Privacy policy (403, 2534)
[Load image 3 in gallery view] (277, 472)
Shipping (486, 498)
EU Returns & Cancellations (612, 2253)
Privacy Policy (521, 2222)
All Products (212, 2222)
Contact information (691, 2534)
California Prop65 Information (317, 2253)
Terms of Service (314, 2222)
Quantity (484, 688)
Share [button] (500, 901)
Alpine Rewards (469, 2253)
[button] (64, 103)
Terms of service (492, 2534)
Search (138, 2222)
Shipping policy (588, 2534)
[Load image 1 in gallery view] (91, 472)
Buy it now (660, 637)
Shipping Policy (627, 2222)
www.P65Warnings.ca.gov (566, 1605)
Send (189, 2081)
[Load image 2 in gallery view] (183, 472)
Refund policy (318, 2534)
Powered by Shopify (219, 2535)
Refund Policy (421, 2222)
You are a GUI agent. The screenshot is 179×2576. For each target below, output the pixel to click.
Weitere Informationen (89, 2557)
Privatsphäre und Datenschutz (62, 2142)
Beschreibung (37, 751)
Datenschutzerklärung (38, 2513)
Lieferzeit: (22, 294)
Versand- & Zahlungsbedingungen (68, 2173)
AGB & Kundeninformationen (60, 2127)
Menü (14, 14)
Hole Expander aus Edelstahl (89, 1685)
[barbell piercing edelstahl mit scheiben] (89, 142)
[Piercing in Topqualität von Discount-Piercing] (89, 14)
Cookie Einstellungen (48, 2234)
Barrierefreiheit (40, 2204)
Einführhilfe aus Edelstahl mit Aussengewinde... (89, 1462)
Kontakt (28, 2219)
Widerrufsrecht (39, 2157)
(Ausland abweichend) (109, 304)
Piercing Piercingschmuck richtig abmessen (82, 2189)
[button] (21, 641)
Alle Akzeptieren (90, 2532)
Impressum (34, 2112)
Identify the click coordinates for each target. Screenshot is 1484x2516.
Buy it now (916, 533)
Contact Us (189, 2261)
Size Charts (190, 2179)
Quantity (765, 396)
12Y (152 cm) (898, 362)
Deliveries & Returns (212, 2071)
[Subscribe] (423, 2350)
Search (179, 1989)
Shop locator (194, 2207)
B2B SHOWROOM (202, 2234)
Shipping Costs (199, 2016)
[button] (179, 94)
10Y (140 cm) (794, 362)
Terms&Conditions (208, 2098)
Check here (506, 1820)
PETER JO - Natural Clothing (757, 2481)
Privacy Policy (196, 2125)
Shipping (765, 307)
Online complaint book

[WORK REQUIRED] Final part of the records: return the line that contains "Privacy Policy (196, 2125)" and every line after it, exactly, with no other lines added.

[EXERCISE SOLUTION]
Privacy Policy (196, 2125)
Shipping (765, 307)
Online complaint book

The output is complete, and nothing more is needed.